**TEXTE À LIRE:**

============================================================

Le Grenelle de l’Environnement ce sont deux lois fondamentales - la loi Grenelle 1, promulguée le 3 août 2009 et la loi Grenelle 2, promulguée le 12 juillet 2010 - qui ont transcrit dans la législation française la majorité des 268 engagements initiaux. Avec ses 450 articles de loi, ses 70 dispositions fiscales et plus de 200 décrets d’application qui doivent encore être adoptés, d’un point de vue juridique, le Grenelle est un véritable monument législatif!

Et les chiffres annoncés par le rapport d’experts sont tout aussi impressionnants, trois ans après le lancement du processus 96% des démarches auraient été engagées. Seule une dizaine d’engagements n’aurait fait l’objet d’aucun avancement « en raison d’une difficulté à appréhender l’engagement et à lui donner une concrétisation pertinente »…Quelqu’un souhaite se lancer dans l’analyse de texte ? Certains engagements seraient-ils incompréhensibles et/ou trop théoriques pour pouvoir trouver une application pratique… ?

Le rapport nous dit ensuite que parmi les 268 engagements initiaux, 77 % sont réalisés ou en cours de réalisation (dont à peine 18% qui peuvent être considérés comme totalement réalisés). 19% nécessite une remobilisation….et 4% une redéfinition complète.

Mais dans l’ensemble le bilan est très élogieux. La « dynamique » du Grenelle est « en marche », selon les experts.

Le volet Energie

Parmi les domaines d’action concernés par le Grenelle, celui qui nous intéresse plus particulièrement est bien entendu celui de l’Energie.

Ainsi dans le domaine de l’Energie, le Grenelle de l’Environnement s’était fixé pour objectif la réduction de la consommation énergétique et la prévention des émissions de gaz à effet de serre. Pour ce faire, l’objectif, comme nous le savons tous à présent, était d’augmenter et d’atteindre le seuil de 23% d’énergies renouvelables dans le mix énergétique en 2020, en parallèle de la réduction de 20 à 30% des émissions de gaz à effet de serre.

A l’heure du bilan, le rapport fait état d’une rupture fondamentale dans ce domaine ! Le secteur des énergies renouvelables aurait connu une transformation radicale caractérisée par un décollage remarquable de certaines filières. Les évolutions par secteur entre 2007 et 2009 sont parlantes :

  • Solaire photovoltaïque : + 600% - si l’on tient compte des demandes de raccordement, l’objectif de 5400 MW installée en 2020 sera atteint dès 2011 à condition que toutes les demandes soient réalisées ;
  • Eolien : + 91% - avec une capacité installée de 5016 MW en 2010 soit 10% de la production d’électricité renouvelable ;
  • Biocarburant : + 103% ;
  • Pompes à chaleur : + 78,5% - 565.000 foyers équipés aujourd’hui contre 75.000 avant le Grenelle de l’Environnement ;
  • 260.000 personnes employées dans le secteur des énergies renouvelables.

============================================================

**EXTRAITS DE DONNÉES:**
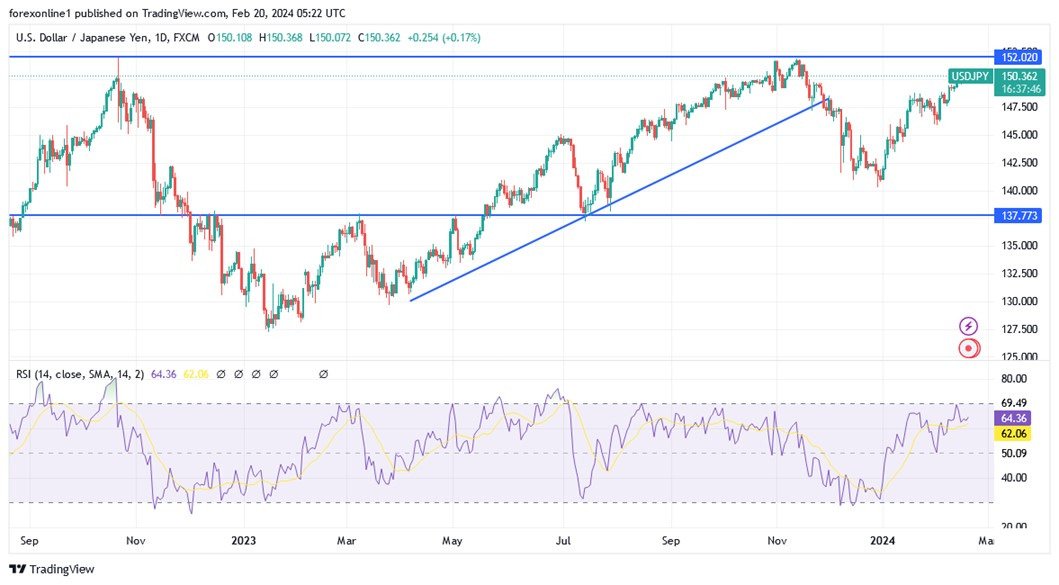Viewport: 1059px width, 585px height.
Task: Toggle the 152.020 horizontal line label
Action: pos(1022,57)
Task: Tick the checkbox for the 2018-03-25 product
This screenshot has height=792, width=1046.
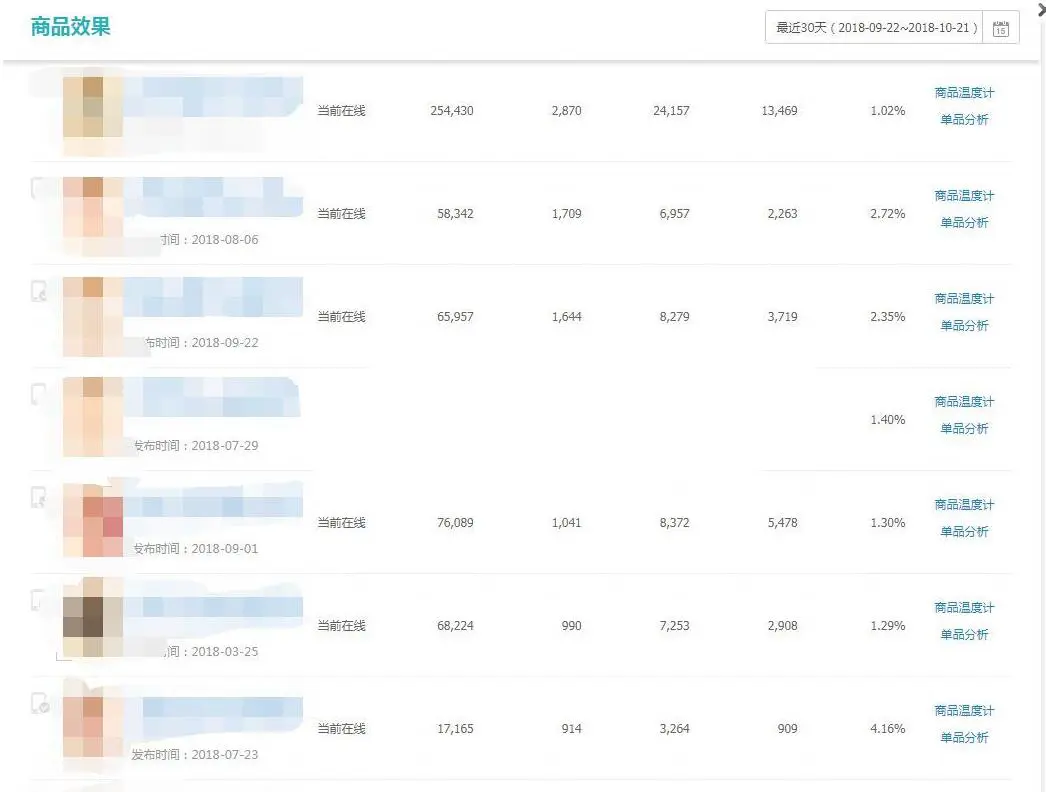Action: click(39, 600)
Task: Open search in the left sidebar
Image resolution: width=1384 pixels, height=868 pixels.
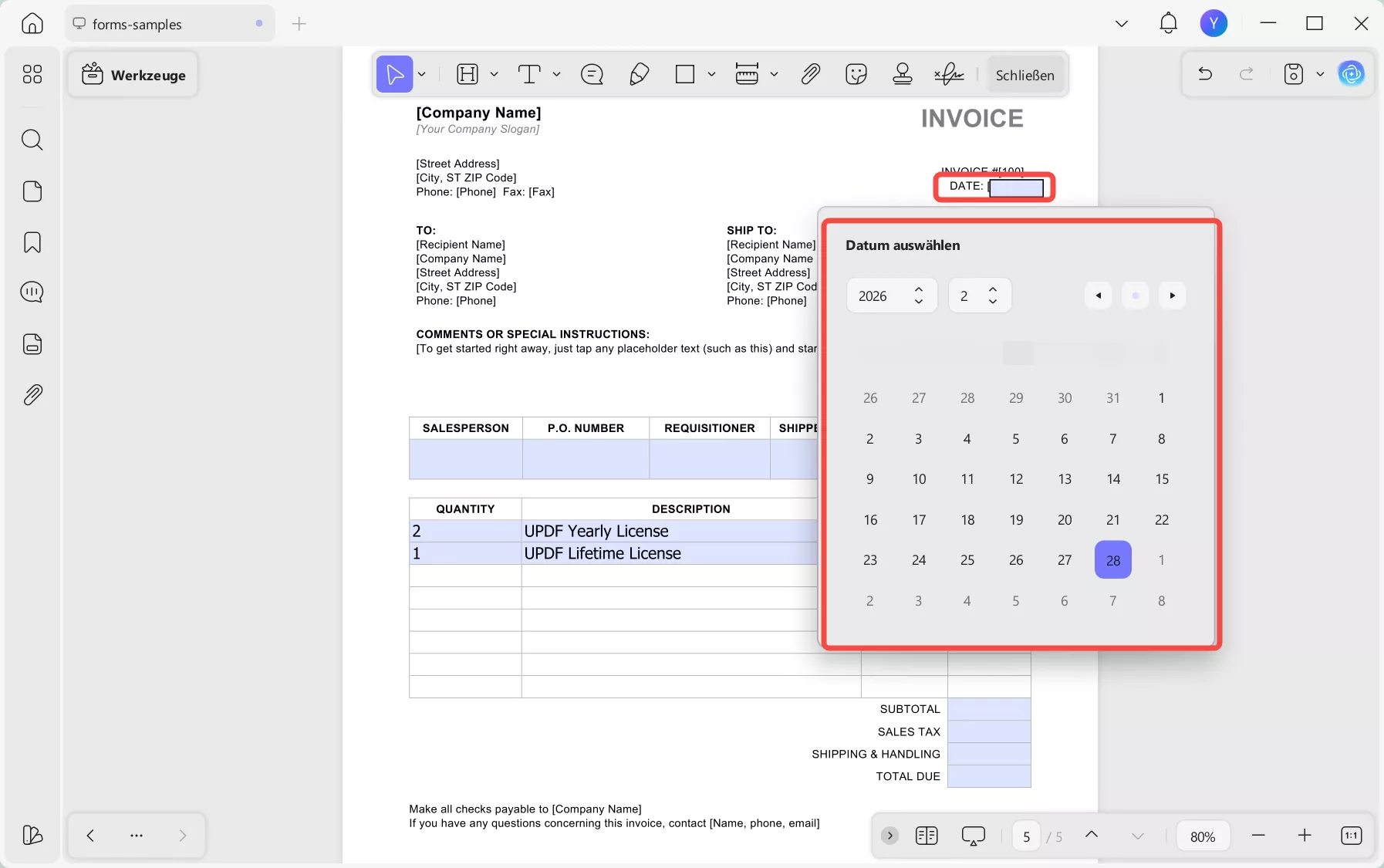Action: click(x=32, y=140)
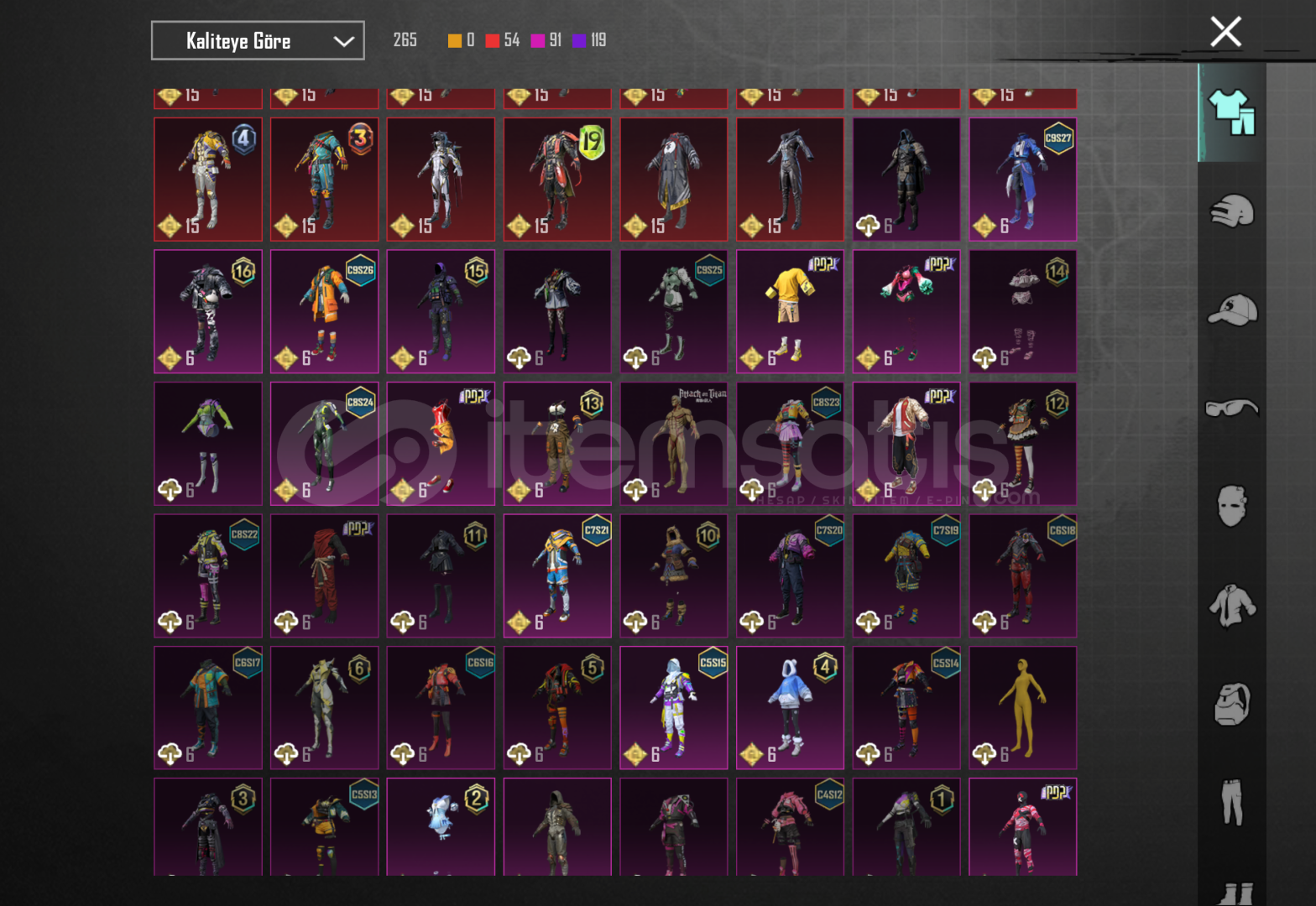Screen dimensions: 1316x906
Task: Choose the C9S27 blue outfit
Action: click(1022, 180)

============================================================

**CONSIGNE DE L'EXERCICE:**
Poursuivez le texte sur le Grenelle de l'Environnement à la suite de sa dernière phrase. Les enregistrements forment un matériau à part, distinct du texte.

**RÉPONSE PROPOSÉE:**
Le rapport relève également des mesures très incitatives sur l’ensemble des filières avec la présentation d’un plan de développement des énergies renouvelables en novembre 2008, le maintien de tarifs de rachat parmi les plus élevés en France, le lancement de nombreux appels d’offres dans le secteur du solaire (en 2009 : pour un objectif cumulé de 300 MW) et pour la biomasse (pour 800 MW, puis 200 MW supplémentaires).

Une vision des acteurs de la filière semble nécessaire pour donner un peu de relief à ce bilan presque trop élogieux pour ne pas semer le trouble...

Les contre-bilans des associations pleuvent

Les associations de protection de l’environnement et les ONG ne sont pas crédules et les critiques ne se sont pas fait attendre.

L’association Agir pour l’environnement s’étonne ainsi, dans un communiqué publié sur son site internet et intitulé « Contre-bilan du Grenelle de l’environnement », « qu’un rapport d’évaluation puisse être effectué sans auditer les associations de protection de l’environnement » et accuse une « auto-promotion ».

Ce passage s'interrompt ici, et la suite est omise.